| HOW TO COMPLETE THIS TASK |
How many lines in the listing below contain the string "dropdown"? Say only the number.

| SUPPLIED DATA |
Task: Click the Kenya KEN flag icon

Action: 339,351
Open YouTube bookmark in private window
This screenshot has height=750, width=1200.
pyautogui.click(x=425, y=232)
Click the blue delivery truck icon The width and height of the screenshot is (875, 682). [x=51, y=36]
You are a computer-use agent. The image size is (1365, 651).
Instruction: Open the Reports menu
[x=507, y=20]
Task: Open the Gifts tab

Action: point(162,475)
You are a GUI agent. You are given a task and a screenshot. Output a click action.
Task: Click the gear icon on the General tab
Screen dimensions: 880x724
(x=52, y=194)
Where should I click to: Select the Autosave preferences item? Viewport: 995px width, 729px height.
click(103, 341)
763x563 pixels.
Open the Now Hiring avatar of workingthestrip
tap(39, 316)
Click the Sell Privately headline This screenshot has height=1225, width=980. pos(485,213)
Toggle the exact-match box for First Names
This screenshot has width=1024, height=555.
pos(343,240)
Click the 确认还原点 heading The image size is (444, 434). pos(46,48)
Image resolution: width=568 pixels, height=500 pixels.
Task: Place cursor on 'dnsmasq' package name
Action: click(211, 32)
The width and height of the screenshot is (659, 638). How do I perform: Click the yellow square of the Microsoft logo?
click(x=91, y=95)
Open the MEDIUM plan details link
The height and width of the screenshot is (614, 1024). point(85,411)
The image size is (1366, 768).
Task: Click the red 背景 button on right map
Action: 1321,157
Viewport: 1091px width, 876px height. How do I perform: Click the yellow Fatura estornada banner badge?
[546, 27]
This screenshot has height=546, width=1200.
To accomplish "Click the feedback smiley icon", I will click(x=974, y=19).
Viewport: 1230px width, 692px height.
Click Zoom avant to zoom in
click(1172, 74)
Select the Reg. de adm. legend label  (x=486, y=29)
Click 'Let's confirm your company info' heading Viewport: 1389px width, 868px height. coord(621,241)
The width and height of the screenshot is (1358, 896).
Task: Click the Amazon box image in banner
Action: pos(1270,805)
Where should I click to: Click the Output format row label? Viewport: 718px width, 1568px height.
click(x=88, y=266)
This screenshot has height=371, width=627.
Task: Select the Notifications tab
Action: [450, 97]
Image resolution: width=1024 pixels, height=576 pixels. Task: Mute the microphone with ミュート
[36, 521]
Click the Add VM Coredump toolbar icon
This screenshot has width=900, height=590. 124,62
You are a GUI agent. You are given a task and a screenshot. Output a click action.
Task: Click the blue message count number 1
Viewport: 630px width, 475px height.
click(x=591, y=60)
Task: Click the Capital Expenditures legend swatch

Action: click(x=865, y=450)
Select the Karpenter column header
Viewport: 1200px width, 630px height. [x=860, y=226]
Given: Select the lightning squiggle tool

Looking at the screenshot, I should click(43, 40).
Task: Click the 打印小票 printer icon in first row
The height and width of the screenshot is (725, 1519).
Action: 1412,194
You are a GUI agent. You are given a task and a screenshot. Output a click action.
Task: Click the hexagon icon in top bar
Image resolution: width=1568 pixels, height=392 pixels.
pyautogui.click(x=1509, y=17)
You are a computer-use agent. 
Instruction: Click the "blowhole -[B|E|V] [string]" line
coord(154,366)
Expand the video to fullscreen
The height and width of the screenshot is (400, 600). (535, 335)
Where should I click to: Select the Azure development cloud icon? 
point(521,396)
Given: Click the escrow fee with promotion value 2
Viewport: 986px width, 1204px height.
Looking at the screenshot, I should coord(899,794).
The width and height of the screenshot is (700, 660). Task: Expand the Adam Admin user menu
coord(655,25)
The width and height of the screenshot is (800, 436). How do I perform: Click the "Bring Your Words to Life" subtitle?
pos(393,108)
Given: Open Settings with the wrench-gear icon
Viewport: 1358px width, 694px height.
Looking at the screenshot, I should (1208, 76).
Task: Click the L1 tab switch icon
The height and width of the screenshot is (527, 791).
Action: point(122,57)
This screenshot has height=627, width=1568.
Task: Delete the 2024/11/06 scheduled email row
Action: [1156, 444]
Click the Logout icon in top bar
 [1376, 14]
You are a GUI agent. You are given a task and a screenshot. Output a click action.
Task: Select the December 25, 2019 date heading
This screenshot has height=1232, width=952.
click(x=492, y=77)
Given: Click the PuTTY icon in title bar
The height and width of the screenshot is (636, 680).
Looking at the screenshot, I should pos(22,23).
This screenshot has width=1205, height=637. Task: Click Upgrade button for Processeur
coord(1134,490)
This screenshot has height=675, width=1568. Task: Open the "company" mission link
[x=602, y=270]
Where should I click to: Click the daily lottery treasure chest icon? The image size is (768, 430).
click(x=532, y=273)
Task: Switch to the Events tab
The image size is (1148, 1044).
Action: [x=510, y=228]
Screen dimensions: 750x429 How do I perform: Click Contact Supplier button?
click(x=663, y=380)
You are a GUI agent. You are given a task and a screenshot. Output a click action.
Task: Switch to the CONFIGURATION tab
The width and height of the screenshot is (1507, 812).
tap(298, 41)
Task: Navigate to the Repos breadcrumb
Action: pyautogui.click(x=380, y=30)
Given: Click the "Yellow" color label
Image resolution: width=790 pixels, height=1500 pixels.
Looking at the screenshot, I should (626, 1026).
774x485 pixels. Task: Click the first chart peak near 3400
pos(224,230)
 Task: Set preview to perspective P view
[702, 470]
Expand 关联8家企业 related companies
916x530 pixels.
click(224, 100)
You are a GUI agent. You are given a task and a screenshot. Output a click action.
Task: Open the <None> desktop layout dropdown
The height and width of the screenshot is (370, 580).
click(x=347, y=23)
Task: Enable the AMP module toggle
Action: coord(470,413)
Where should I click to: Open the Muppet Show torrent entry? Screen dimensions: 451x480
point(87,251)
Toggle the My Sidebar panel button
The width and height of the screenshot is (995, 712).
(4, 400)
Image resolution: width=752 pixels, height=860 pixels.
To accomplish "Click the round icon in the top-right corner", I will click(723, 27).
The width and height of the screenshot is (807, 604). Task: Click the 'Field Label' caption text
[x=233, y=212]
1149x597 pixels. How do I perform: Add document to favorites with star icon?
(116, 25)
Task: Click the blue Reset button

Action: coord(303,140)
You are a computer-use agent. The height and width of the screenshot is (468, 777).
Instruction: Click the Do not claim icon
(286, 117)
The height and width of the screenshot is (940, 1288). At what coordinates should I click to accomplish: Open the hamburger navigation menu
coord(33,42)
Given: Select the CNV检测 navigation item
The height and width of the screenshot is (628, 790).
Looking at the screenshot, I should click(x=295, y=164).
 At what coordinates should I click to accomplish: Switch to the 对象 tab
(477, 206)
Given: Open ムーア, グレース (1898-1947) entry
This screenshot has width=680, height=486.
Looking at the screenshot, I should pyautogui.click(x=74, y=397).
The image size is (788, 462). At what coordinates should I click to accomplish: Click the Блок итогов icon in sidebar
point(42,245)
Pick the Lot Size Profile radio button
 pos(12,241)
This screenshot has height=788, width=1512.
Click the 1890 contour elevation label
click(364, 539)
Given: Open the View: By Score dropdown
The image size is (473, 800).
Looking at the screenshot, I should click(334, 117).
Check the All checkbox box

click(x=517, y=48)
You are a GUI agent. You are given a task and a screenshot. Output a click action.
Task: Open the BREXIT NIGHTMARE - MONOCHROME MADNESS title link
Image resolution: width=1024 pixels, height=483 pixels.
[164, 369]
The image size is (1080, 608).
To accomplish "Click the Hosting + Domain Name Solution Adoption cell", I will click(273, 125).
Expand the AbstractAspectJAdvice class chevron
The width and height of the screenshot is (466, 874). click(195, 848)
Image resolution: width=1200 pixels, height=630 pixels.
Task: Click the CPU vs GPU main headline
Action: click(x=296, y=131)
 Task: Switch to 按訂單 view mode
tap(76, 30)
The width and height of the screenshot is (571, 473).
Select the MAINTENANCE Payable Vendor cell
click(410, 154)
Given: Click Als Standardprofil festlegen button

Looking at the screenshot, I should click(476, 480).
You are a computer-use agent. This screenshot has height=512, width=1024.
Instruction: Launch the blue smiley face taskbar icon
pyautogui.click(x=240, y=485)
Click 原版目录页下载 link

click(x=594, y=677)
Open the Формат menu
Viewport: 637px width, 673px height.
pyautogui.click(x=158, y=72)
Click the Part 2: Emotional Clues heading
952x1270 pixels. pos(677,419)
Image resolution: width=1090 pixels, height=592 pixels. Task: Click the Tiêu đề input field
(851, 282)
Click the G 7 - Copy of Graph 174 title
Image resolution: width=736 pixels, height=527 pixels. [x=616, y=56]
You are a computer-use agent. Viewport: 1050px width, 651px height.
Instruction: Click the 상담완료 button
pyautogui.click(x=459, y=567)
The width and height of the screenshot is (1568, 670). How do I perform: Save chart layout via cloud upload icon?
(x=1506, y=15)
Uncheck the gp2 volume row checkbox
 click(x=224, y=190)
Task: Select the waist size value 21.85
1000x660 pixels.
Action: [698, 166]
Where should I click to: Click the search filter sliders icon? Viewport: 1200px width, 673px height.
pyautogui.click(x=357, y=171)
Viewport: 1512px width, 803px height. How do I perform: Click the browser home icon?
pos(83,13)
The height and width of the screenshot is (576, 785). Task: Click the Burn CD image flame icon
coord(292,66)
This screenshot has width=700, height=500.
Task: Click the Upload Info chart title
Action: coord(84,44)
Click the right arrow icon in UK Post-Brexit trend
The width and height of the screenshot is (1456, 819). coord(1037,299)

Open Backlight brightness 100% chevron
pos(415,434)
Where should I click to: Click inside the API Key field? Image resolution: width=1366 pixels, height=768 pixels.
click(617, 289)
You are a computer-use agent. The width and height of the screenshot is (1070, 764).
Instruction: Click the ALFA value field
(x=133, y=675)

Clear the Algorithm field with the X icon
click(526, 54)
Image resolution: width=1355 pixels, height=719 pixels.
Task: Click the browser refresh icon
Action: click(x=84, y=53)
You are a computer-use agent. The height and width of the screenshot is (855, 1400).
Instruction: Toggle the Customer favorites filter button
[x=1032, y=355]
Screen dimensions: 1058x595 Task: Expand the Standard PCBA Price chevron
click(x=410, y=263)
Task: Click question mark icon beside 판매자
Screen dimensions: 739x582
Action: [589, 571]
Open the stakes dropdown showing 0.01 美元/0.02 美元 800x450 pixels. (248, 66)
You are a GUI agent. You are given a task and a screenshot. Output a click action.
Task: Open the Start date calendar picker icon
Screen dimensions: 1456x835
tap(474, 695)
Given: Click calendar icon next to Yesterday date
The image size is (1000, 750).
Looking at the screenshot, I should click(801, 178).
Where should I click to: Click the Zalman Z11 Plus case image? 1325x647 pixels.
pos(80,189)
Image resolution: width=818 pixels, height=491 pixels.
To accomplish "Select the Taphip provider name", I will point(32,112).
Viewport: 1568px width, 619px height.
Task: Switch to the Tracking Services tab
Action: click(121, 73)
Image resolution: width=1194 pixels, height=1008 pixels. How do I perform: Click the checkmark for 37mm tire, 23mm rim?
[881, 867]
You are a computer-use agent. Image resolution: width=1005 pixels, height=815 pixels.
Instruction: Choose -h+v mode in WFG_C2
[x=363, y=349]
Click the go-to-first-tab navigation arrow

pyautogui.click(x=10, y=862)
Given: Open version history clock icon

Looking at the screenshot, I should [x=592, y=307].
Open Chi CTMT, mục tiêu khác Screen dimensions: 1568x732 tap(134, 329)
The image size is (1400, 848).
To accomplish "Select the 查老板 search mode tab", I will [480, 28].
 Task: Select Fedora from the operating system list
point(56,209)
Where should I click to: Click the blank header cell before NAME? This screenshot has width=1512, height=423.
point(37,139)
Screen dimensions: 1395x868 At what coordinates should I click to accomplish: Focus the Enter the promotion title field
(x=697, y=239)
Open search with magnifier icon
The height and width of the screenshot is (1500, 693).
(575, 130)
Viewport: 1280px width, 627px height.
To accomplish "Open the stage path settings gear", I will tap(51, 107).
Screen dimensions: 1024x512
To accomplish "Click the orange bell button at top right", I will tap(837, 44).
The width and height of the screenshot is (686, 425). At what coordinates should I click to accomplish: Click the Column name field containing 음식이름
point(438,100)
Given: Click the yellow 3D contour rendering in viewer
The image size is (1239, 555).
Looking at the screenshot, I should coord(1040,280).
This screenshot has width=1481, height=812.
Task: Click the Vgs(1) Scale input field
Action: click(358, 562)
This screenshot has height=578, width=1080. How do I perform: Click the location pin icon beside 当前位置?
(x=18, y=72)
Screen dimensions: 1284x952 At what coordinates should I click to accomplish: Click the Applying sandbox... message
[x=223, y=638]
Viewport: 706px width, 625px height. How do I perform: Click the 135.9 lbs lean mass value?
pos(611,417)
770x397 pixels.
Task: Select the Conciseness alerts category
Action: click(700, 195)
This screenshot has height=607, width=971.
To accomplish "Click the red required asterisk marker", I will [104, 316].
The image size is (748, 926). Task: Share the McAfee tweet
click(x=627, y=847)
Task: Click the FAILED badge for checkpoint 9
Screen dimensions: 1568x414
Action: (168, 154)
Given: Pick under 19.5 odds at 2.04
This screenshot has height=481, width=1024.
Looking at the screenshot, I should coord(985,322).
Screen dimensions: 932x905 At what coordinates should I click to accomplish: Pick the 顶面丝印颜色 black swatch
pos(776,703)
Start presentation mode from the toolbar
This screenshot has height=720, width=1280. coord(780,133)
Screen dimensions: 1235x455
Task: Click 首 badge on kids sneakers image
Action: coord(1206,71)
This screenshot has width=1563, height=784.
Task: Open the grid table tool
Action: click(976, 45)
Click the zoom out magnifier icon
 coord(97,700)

| RESPONSE BOX |
3